- EXCERTO ESCOLHIDO
==================================================

Pelo segundo outorgante foi dito:

Que aceita esta venda nos termos exarados, que o prédio adquirido se destina exclusivamente a sua habitação própria e permanente”.

4) Por escritura pública intitulada de MÚTUO COM HIPOTECA, celebrada no dia 28/01/2005, na Agência do Banco 2..., S.A., na cidade ..., intervindo na qualidade de primeiros outorgantes AA e mulher BB, e na qualidade de segundo II (na qualidade de procurador do “Banco 2..., S.A.”), as partes declararam entre si, entre o mais que consta da conexa escritura patenteada nos autos a fls.30-v a fls.34-v, do p. físico, o seguinte:

PELOS PRIMEIROS OUTORGANTES FOI DITO:

Que são donos e legítimos possuidores do seguinte imóvel, por eles adquirido hoje, por escritura lavrada imediatamente anterior à presente:

PRÉDIO URBANO constituído por edifício de ..., ... andar, sótão e logradouro, sito na Estrada ..., naquela freguesia ..., inscrito na matriz respectiva sob o artigo ...92, (…), descrito na Conservatória do Registo Predial ... sob o número ... quatrocentos e dezasseis, da mesma freguesia ... (…)”.

Que por esta mesma escritura, eles PRIMEIROS OUTROGANTES se confessam devedores ao “Banco 2..., S.A.” (…), da importância de NOVENTA MIL EUROS, que neste acto recebem do mesmo Banco, por empréstimo que este lhes concede ao abrigo das normas para o regime geral do crédito à habitação.”.

“Que o referido empréstimo de NOVENTA MIL EUROS será liquidado em TRINTA anos, em TREZENTAS E SESSENTA prestações mensais constantes sucessivas de capital e juros, vencendo-se a primeira no dia dez de Fevereiro de dois mil e cinco (…).”

Que, em garantia do bom pagamento da importância mutuada, (…), eles primeiros outorgantes, por esta mesma escritura constituem HIPOTECA a favor do “Banco 2..., S.A., sobre o prédio atrás identificado (…)”

“Que os referidos empréstimos e hipoteca se regulam pelos termos constantes do documento complementar, (…), anexo a esta escritura”.

“PELO SEGUNDO OUTORGANTE FOI DITO:

“Que aceita, para o Banco que representa, a confissão de dívida e a hipoteca, nos termos exarados.”

5) Por escritura pública intitulada de MÚTUO COM HIPOTECA, celebrada no dia 28/01/2005, na Agência do Banco 2..., S.A., na cidade ..., intervindo na qualidade de primeiros outorgantes AA e mulher BB, na qualidade de segundo II (na qualidade de procurador do “Banco 2..., S.A.”), as partes declararam entre si, entre o mais que consta da conexa escritura patenteada nos autos a fls.35 a fls.39, do p. físico, o seguinte:

PELOS PRIMEIROS OUTORGANTES FOI DITO:

Que são donos e legítimos possuidores do seguinte imóvel, por eles adquirido hoje, por escritura lavrada imediatamente anterior à presente:

– PRÉDIO URBANO constituído por edifício de ..., ... andar, sótão e logradouro, sito na Estrada ..., naquela freguesia ..., inscrito na matriz respectiva sob o artigo ...92, (…), descrito na Conservatória do Registo Predial ... sob o número ... quatrocentos e dezasseis, da mesma freguesia ... (…)”.

==================================================

Entradas de dados recolhidas:

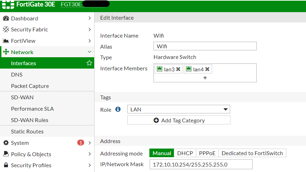Click Add Tag Category button

179,120
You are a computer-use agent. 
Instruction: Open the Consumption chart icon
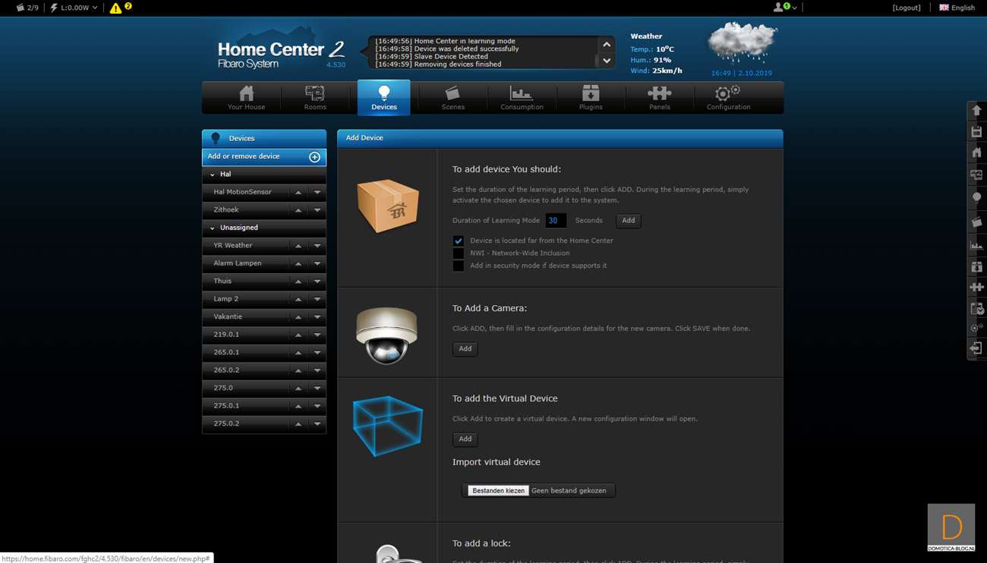tap(522, 94)
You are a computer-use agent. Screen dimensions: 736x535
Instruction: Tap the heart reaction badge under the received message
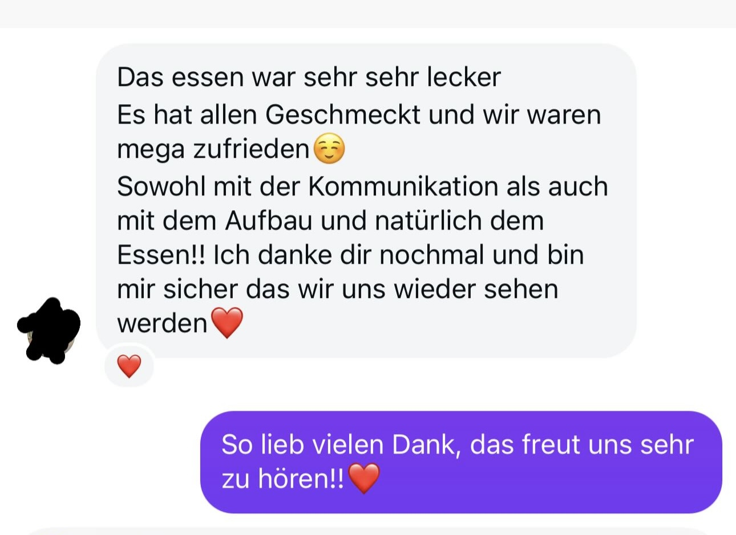tap(129, 366)
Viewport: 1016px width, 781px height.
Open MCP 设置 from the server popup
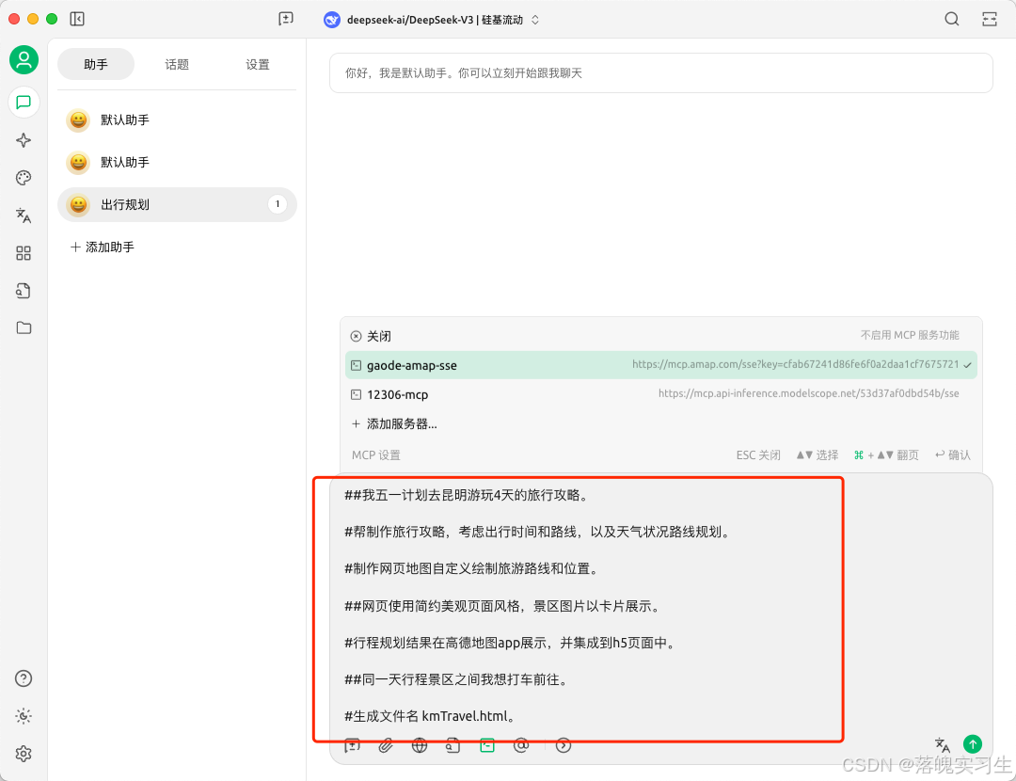[x=375, y=454]
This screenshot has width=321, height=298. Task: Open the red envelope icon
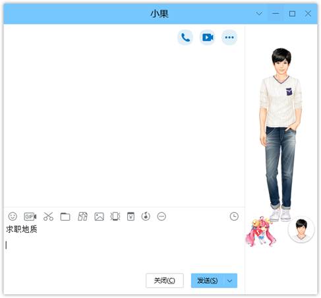pyautogui.click(x=131, y=216)
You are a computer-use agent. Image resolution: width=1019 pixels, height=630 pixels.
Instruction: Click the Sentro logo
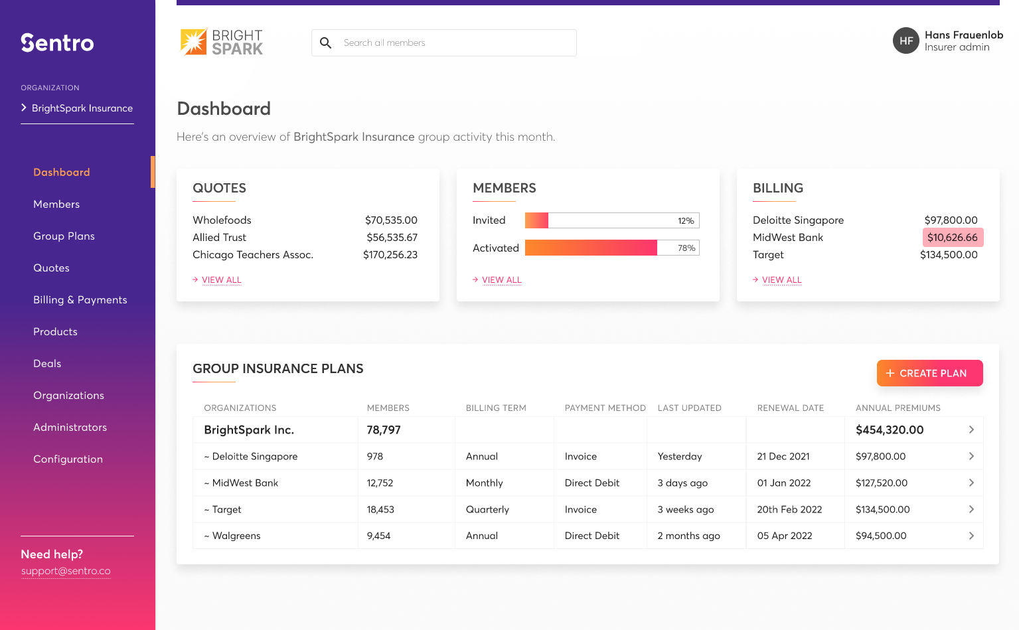pyautogui.click(x=57, y=43)
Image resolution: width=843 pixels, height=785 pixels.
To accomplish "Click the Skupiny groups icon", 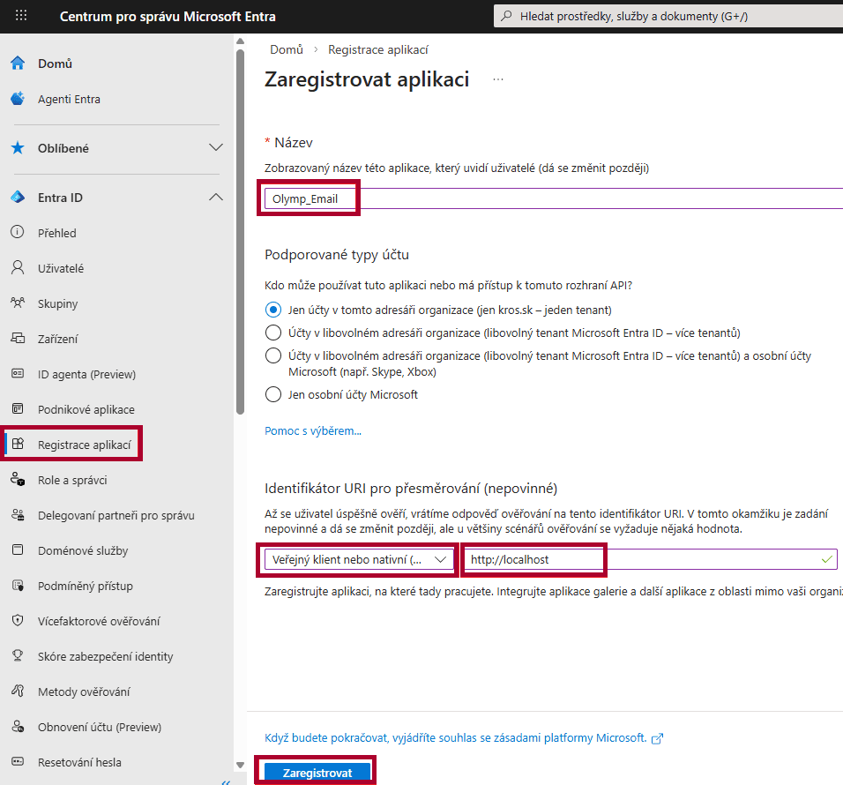I will pyautogui.click(x=17, y=303).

==================================================

- COMPLETE O SEGUINTE
(1) Indique todas as designações em letras maiúsculas, como "AA", com que o excerto sobre as escrituras identifica os intervenientes.
(2) Retome o excerto sobre as escrituras de mútuo com hipoteca e continue-o a partir da última frase apresentada.
Este material foi retirado de outra fonte.

- EXERCÍCIOS RESOLVIDOS
(1) AA, BB e II.

(2)
Que por esta mesma escritura, eles PRIMEIROS OUTROGANTES se confessam devedores ao “Banco 2..., S.A.” (…), da importância de DEZ MIL EUROS, a liquidar em TRINTA anos, em TREZENTAS E SESSENTA prestações mensais constantes sucessivas de capital e juros, vencendo-se a primeira no dia dez de Fevereiro de dois mil e cinco (…).”

“Que o referido empréstimo se destina a fazer face a compromissos financeiros assumidos anteriormente pelos primeiros outorgantes e a aquisição de equipamento para a sua residência.”

Que, em garantia do bom pagamento da importância mutuada, (…), eles primeiros outorgantes, por esta mesma escritura constituem HIPOTECA a favor do “Banco 2..., S.A.”, sobre o prédio atrás identificado (…)”

“Que os referidos empréstimos e hipoteca se regulam pelos termos constantes do documento complementar, (…), anexo a esta escritura”.

“PELO SEGUNDO OUTORGANTE FOI DITO:

“Que aceita, para o Banco que representa, a confissão de dívida e a hipoteca, nos termos exarados.”

6) As hipotecas foram registadas provisoriamente a favor do Banco 2..., S.A., pelas apresentações três e quatros, de 10 de dezembro de 2004, e averbadas definitivamente em 31 de janeiro de 2005, conforme descrito na Conservatória do Registo Predial ..., nos termos da sobredita descrição predial (doc. n.º ...).

7) Os referidos acordos de “mútuo e hipoteca” encontram-se regulados pelos termos contantes dos respectivos documentos complementares, que instruem e estão anexos às ditas escrituras, nos termos declarados nestas.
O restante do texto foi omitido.